The pattern in 90 seconds

ACP’s spawn_subagent mints a child API key from a parent key. The gateway:

  • Sets originSub = <human> (preserved through the whole chain — this is the audit anchor)
  • Computes effectiveScopes = intersect(parent.scopes, profile.scopes, request.scopes) — child scopes are never broader than parent
  • Decrements parent’s remaining budget by the child’s allocation (atomic — fan-out can’t escape the parent’s budget cap)
  • Sets expiresAt ≤ min(parent.expiresAt, request, 24h) — child can never outlive parent
  • Persists chain metadata so audit logs trace through every hop back to the human

In code, that’s:

from acp_governance import spawn_subagent, child_context, governed

# Parent agent runs with a gsk_ key in ACP_TOKEN.
# Mint a child for the security scanner with narrowed scopes:
child = spawn_subagent(
    profile_id="security-scanner",
    scopes=["github.repos.read", "sast.run"],   # subset of parent's scopes
    ttl_seconds=600,
    max_budget_cents=50,
)

# Run the subagent under that child token. Every @governed call inside
# the with-block is attributed to the child — and the child's audit row
# carries the full chain back to the human.
with child_context(child, agent_name="security-scanner"):
    findings = run_security_scan(diff)

That’s the whole primitive.
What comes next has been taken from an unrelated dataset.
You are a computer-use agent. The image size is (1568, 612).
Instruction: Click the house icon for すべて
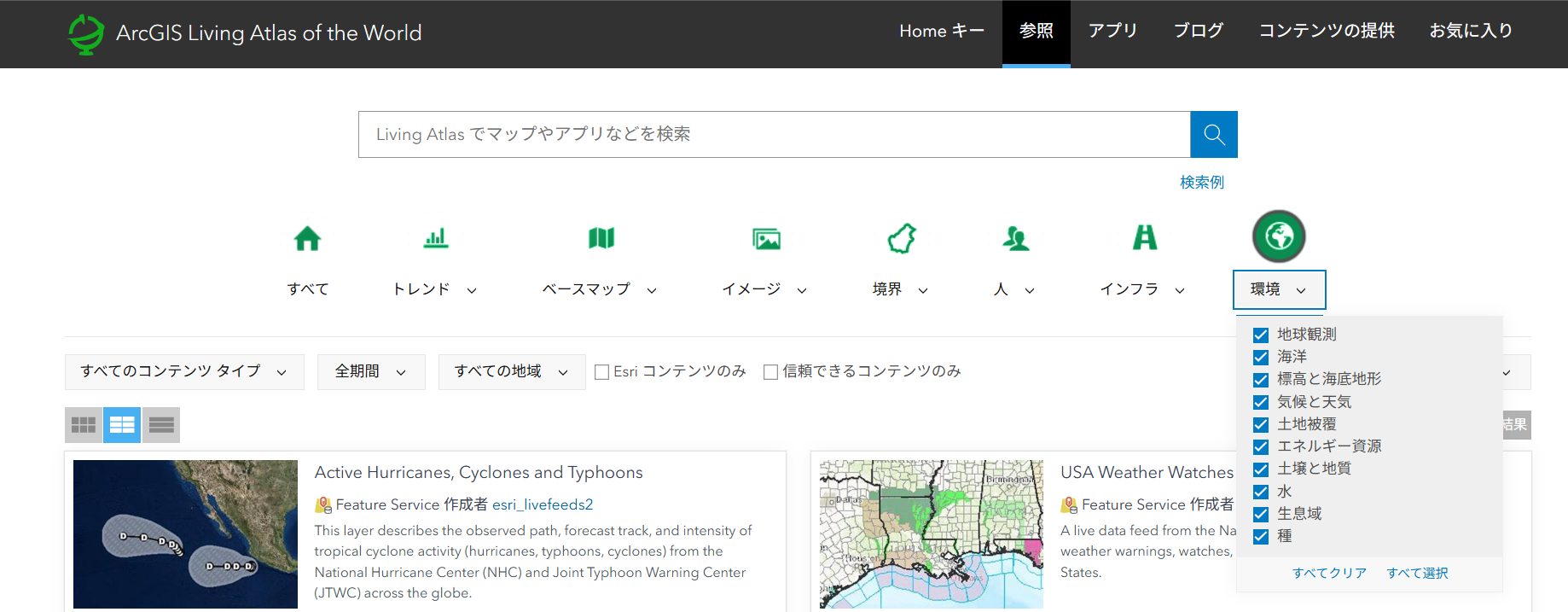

The delegation chain spec covers the wire format, the invariants, and the conformance vectors.

The full working file

pip install acp-governance anthropic PyGithub
#!/usr/bin/env python3
"""Governed GitHub PR reviewer.

Required env vars:
  ACP_TOKEN          ACP API key for the parent agent (gsk_...)
  ANTHROPIC_API_KEY  Anthropic API key for Claude
  GITHUB_TOKEN       GitHub PAT or app token; needs repo:read + pull_requests:write
  PR_URL             Target PR, e.g. https://github.com/owner/repo/pull/123

Required ACP profiles (configure in your ACP dashboard):
  pr-reviewer-parent      delegatable=true, scopes=[github.repos.read, github.pulls.write,
                          sast.run, ci.run, llm.proxy.*]
  security-scanner        delegatable=false, scopes=[github.repos.read, sast.run]
  test-runner             delegatable=false, scopes=[github.repos.read, ci.run]
"""
from __future__ import annotations

import logging, os, re, sys
from typing import Any

from acp_governance import governed, set_context, spawn_subagent, child_context
from anthropic import Anthropic
from github import Github

logging.basicConfig(level=logging.INFO,
    format="%(asctime)s [%(levelname)s] %(name)s: %(message)s")
log = logging.getLogger("pr-reviewer")

MODEL = "claude-opus-4-7"


# ─── Tools available to the PR reviewer (parent agent) ─────────────────────
@governed("github.pulls.fetch_diff")
def fetch_pr_diff(pr_url: str) -> dict[str, Any]:
    """Return PR metadata + the unified diff."""
    m = re.match(r"https://github\.com/([^/]+)/([^/]+)/pull/(\d+)", pr_url)
    if not m:
        raise ValueError(f"Could not parse PR URL: {pr_url}")
    owner, repo, num = m.group(1), m.group(2), int(m.group(3))
    gh = Github(os.environ["GITHUB_TOKEN"])
    pr = gh.get_repo(f"{owner}/{repo}").get_pull(num)
    return {
        "owner": owner, "repo": repo, "number": num,
        "title": pr.title,
        "branch": pr.head.ref,
        "diff_url": pr.diff_url,
        "files": [{"filename": f.filename, "patch": f.patch} for f in pr.get_files()],
    }


@governed("github.pulls.post_review")
def post_review_comment(owner: str, repo: str, number: int, body: str) -> str:
    """Post a single aggregated review comment to the PR."""
    gh = Github(os.environ["GITHUB_TOKEN"])
    pr = gh.get_repo(f"{owner}/{repo}").get_pull(number)
    review = pr.create_issue_comment(body)
    return review.html_url


# ─── Tools available to the security-scanner subagent ──────────────────────
# These are functions the SUBAGENT calls. The @governed wrapper is the same
# decorator — what changes is which child token is in context when it runs.
@governed("sast.run")
def run_security_scan(files: list[dict[str, Any]]) -> list[dict[str, Any]]:
    """Static analysis on the changed files. Returns list of findings."""
    # Real implementation calls semgrep / bandit / your SAST of choice.
    # For the recipe, we sketch a credible shape:
    findings = []
    for f in files:
        if not f.get("patch"):
            continue
        for line in f["patch"].split("\n"):
            if line.startswith("+") and re.search(
                r"(eval|exec|subprocess\.call.*shell=True|os\.system)\(", line
            ):
                findings.append({
                    "file": f["filename"],
                    "severity": "high",
                    "rule": "command-injection-risk",
                    "snippet": line.strip()[:200],
                })
    return findings


# ─── Tools available to the test-runner subagent ───────────────────────────
@governed("ci.run")
def run_tests(branch: str) -> dict[str, Any]:
    """Run the test suite against `branch`. Returns pass/fail + coverage."""
    # Real implementation triggers your CI (GitHub Actions, CircleCI, etc.)
    # and waits for completion. Sketched here.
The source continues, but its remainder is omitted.